Le pâturage sauvage ou vaine pâture, fait que les chèvres et les dromadaires s’attaquent aux jeunes plants», se désole-t-il. Affirmant qu’un programme de lutte contre la désertification doit également veiller à une diversité d’actions permettant d’assurer des revenus aux populations locales. A ce titre, l’expert assure que le développement actuel à Tindouf d’ateliers de germination de graines d’orge permettant de produire du fourrage est intéressant.

Frein à l’érosion

«En milieu désertique, l’arganier est un moyen de lutte contre l’érosion et en particulier l’érosion éolienne», assure M. Belaïd. Cela est en effet possible grâce à son double système racinaire à la fois profond et superficiel qui peut aller chercher l’eau en profondeur. A ce titre, les plantations seraient à effectuer en priorité dans les zones où il est possible de recharger les nappes superficielles par des ouvrages d’épandage de crues.

Quant au système racinaire superficiel, grâce au renouvellement racinaire, l’arganier assure une production de matière organique et ainsi le maintien de la vie biologique du sol. «Il crée ainsi les conditions de l’installation d’une flore associée, recouvrant le sol et évitant l’arrachement par le vent des particules à l’origine de la formation des dunes. Mais un tel processus implique un pâturage raisonné», ajoute l’expert.

La salinité

Si la salinité peut poser un sérieux problème à l’arganier, «cependant, la phase de germination n’est pas concernée», rassure M. Belaïd. En effet, des études en laboratoire montrent que des graines arrivent à germer en présence d’un substrat contenant 9 grammes de sel par litre.
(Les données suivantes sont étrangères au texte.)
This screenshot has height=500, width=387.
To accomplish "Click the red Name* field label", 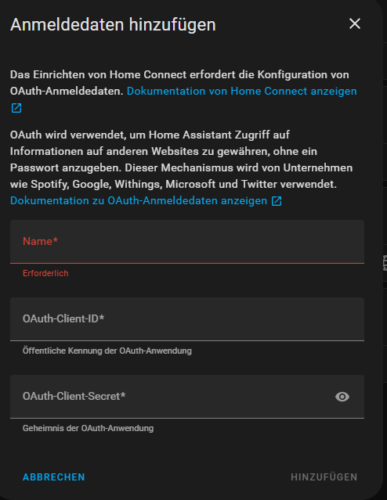I will (x=40, y=241).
C’est lors des stades ultérieurs que le sel nuit à la croissance et cela pour des concentrations de 1 g/l. Il a été observé que c’est plus la partie aérienne que la partie souterraine qui est affectée par la salinité. «Heureusement, l’espèce montre une forte variabilité de la forme du port des arbres, des feuilles et surtout des fruits qui peuvent être de forme ronde, ovale ou fusiforme», explique le spécialiste. Cette diversité de forme repose donc sur une variabilité génétique liée à une reproduction croisée.
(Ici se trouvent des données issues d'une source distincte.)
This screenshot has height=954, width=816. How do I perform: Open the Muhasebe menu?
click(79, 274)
Cette variabilité est finalement un atout pour sélectionner des écotypes possédant une résistance à la salinité du sol ou à la sécheresse.

A cet effet, M. Belaïd affirme  : «Comme les blés sahariens, aujourd’hui objet de convoitise des programmes européens de résistance des blés à la sécheresse, les écotypes d’arganier constituent un réservoir inestimable de gènes qui mérite d’être mieux connu.» Il faut savoir que des progrès ont été réalisés dans la connaissance du système racinaire de l’arganier.

Les racines ne possèdent pas de poils absorbants, ce qui rend primordiale la cohabitation avec des filaments de champignons du sol afin d’absorber eau et sels minéraux. Il a été démontré que sans leur présence, l’arganier ne peut pas se développer et serait même condamné à mourir de soif.

Valoriser l’arganier

L’arganier permet une activité économique à travers la production d’huile et l’élevage. La connaissance fine de la biologie de cet arbre millénaire permet aujourd’hui de maîtriser la production de plants vigoureux en pépinière. «Cette maîtrise de la régénération de l’arbre permet d’envisager, à côté de l’arganier forestier, l’arganier cultivé sous forme de vergers», explique M. Belaïd.

Un autre aspect non négligeable concerne l’aménagement du territoire et notamment du développement des zones d’ombre prôné par les pouvoirs publics. En effet, la population des pays du Maghreb étant essentiellement répartie sur le littoral, l’arganier, par sa capacité à se développer en milieu aride, peut donc accompagner le développement harmonieux d’agglomérations urbaines dans les régions arides.